© 2014 The Texas Lawbook.
By Mark Curriden, JD
Senior Writer for The Texas Lawbook
(May 19) – Bickel & Brewer, the Dallas law firm that pioneered Rambo-style litigation in North Texas, isn’t known for doing things quietly, but the litigation boutique announced without any fanfare or attention last month that John Bickel was officially retiring from the law firm he co-founded 30 years ago.
Bickel, a 1976 graduate of the SMU Dedman School of Law, turned 65 in April and announced to his partners that same week that he was leaving the law firm.
In a written statement, Bickel said starting the law firm with his friend Bill Brewer three decades ago and growing Bickel & Brewer into a nationally recognized trial law firm “has been a dream come true for me.
“When Bill and I started the firm, we were young, ambitious, entrepreneurial and passionate in our pursuit of big-ticket litigation,” Bickel said.
“I am incredibly proud of what the partnership and its largely self-funded foundation have accomplished, and I will follow the firm closely as I continue the practice of law,” he said. “I know the firm and the Bickel & Brewer Storefront will continue to do great work both inside and outside of the courtroom.”

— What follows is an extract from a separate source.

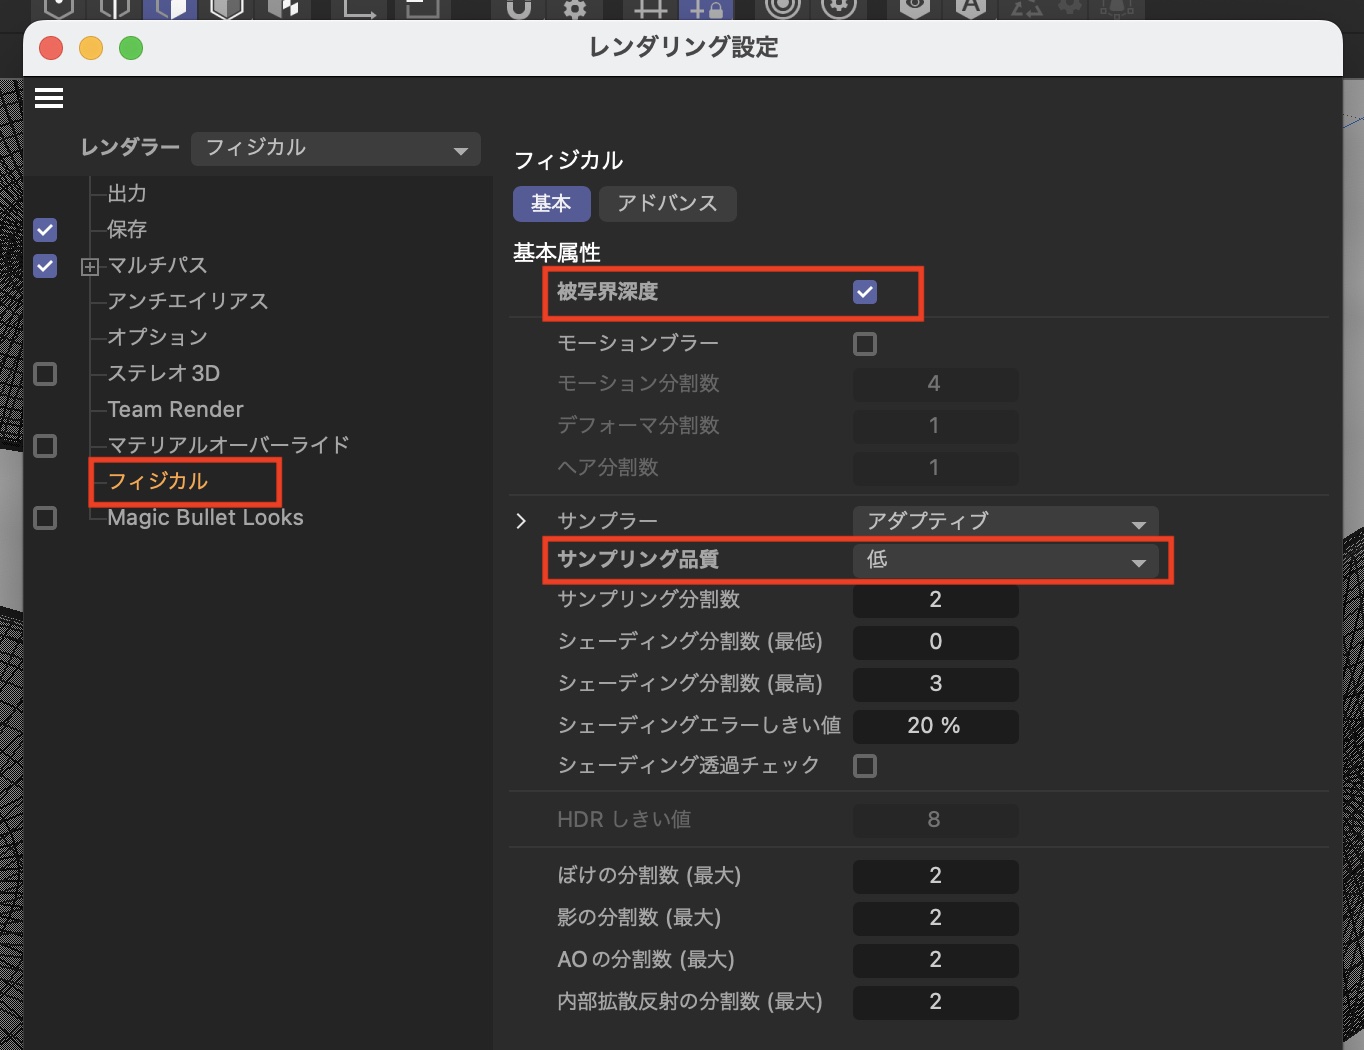This screenshot has width=1364, height=1050.
Task: Enable the Magic Bullet Looks checkbox
Action: (x=45, y=518)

Brewer said that his partnership with Bickel has been “a storybook relationship.” They are godfathers to each other’s children and their mothers became best friends and traveled the world together, he said.
“John and I met fortuitously in late 1983 through friends at a party who were amused that we had the same colored hair,” said Brewer, who is 62. “We went to lunch and in less than an hour, we decided that we would quit our respective law firms and start our own law firm.”
Bickel grew up in Houston, majored in engineering at West Point, spent three years as a military prosecutor after receiving his law degree and then worked as an associate in the litigation department at Thompson & Knight.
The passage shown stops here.